The DNS has long been used to publish lists of IPv4 address ranges in blacklists and whitelists. The size of the IPv6 address space makes the entry-per-IP approach used for IPv4 lists impractical. A new technique for publishing IPv6 address ranges is described. It is intended to permit efficient publishing and querying, and to have good DNS cache behavior.

Status of this Memo

This Internet-Draft is submitted in full conformance with the provisions of BCP 78 and BCP 79.

Internet-Drafts are working documents of the Internet Engineering Task Force (IETF). Note that other groups may also distribute working documents as Internet-Drafts. The list of current Internet-Drafts is at http://datatracker.ietf.org/drafts/current/.

Internet-Drafts are draft documents valid for a maximum of six months and may be updated, replaced, or obsoleted by other documents at any time. It is inappropriate to use Internet-Drafts as reference material or to cite them other than as “work in progress.”

This Internet-Draft will expire on June 25, 2011.

Copyright Notice

Copyright (c) 2010 IETF Trust and the persons identified as the document authors. All rights reserved.

This document is subject to BCP 78 and the IETF Trust's Legal Provisions Relating to IETF Documents (http://trustee.ietf.org/license-info) in effect on the date of publication of this document. Please review these documents carefully, as they describe your rights and restrictions with respect to this document. Code Components extracted from this document must include Simplified BSD License text as described in Section 4.e of the Trust Legal Provisions and are provided without warranty as described in the Simplified BSD License.



Table of Contents

1.  Introduction
2.  Assumptions and Goals
3.  DNS record format
4.  Lookup algorithm
5.  Details of blob representation
6.  Building and updating DNSBLs
    6.1.  Building static DNSxLs
    6.2.  Building and updating dynamic DNSxLs
7.  Estimated performance
8.  Security considerations
9.  Topics for further consideration
10.  IANA considerations
11.  References
    11.1.  References - Normative
    11.2.  References - Informative
§  Author's Address




 TOC 

1.  Introduction

For many years, the Domain Name System[RFC1034] (Mockapetris, P., “Domain names - concepts and facilities,” November 1987.) [RFC1035] (Mockapetris, P., “Domain names - implementation and specification,” November 1987.) has been the Internet's de facto distributed database. Blacklists and whitelists of IPv4 addresses have been published in the DNS using a simple system adapted from rDNS[RFC5782] (Levine, J., “DNS Blacklists and Whitelists,” February 2010.). A DNSxL (a DNSBL or DNSWL) is a DNS sub-tree, typically also a DNS zone, with each listed IP having an A and/or TXT record at a name corresponding to the IP address. While this publication method has worked well for IPv4 addresses, the size of the IPv6 address space makes an analogous approach unworkable.

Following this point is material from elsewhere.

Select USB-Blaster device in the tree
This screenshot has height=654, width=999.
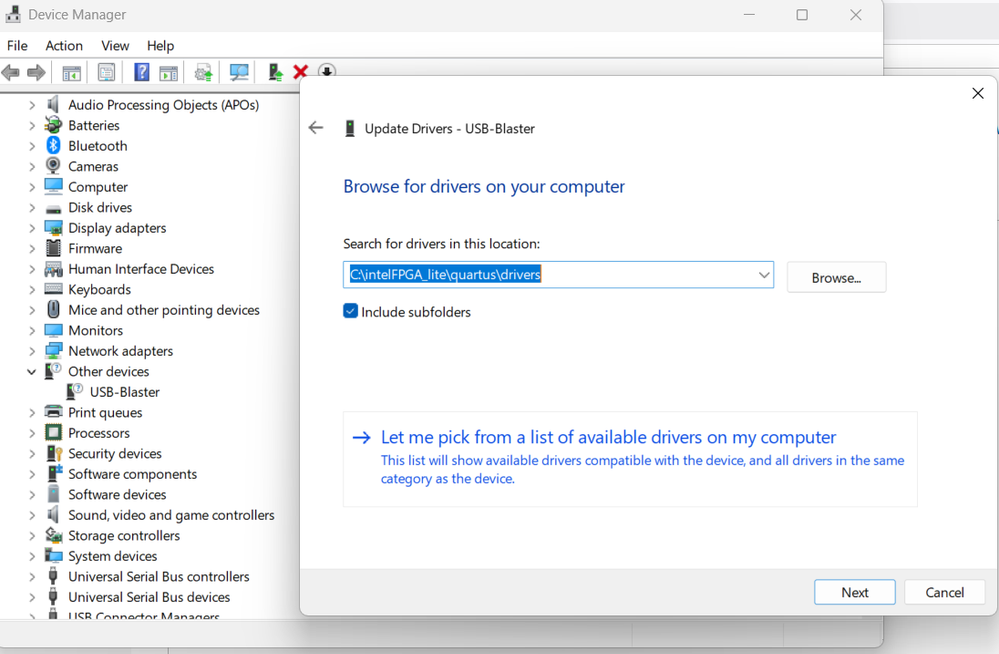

In an IPv4 Internet, each network is typically limited to a few thousand or at most a few million addresses. A single host typically has a single address, or at most a few hundred addresses. The limited size of each network forces a host to use its assigned address or addresses. In IPv6 networks, hosts typically use Stateless Address Autoconfiguration (Thomson, S., Narten, T., and T. Jinmei, “IPv6 Stateless Address Autoconfiguration,” September 2007.) [RFC4862] to select an IP address, with the low 64 bits of the address being almost entirely arbitrary. A hostile host sending mail can easily switch to a new address for every message it sends, never reusing an address, due to the vast size of the IPv6 address space.

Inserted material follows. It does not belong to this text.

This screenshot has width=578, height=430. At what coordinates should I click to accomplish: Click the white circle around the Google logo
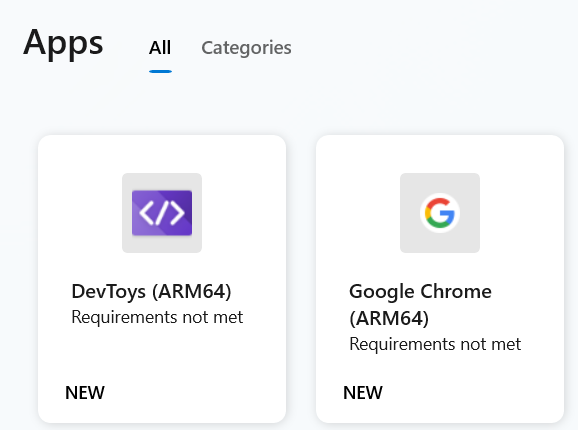(440, 213)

An IPv6 DNS blacklist would use wildcards or a specialized server such as rbldnsd (Tokarev, M., “rbldnsd: Small Daemon for DNSBLs,” .) [RBLDNSD] to list entire /64 or larger ranges, but that does not help DNS performance. Since wildcards are expanded by the DNS server, every query for a unique IP address causes a unique query to the DNSBL's server. Moreover, every unique query will take up a cache entry in the client's local DNS cache, either a regular entry if the DNSBL lists the query's address, or a negative entry[RFC2308] (Andrews, M., “Negative Caching of DNS Queries (DNS NCACHE),” March 1998.) if it doesn't. In the event that hostile mailers (which we will call "spammers" for short) use a unique address per message, the normal DNSBL query traffic will both flood the DNSBL's server and fill local caches with useless single-use entries, forcing out other cached data and causing excess traffic to all the other servers the caches query as well.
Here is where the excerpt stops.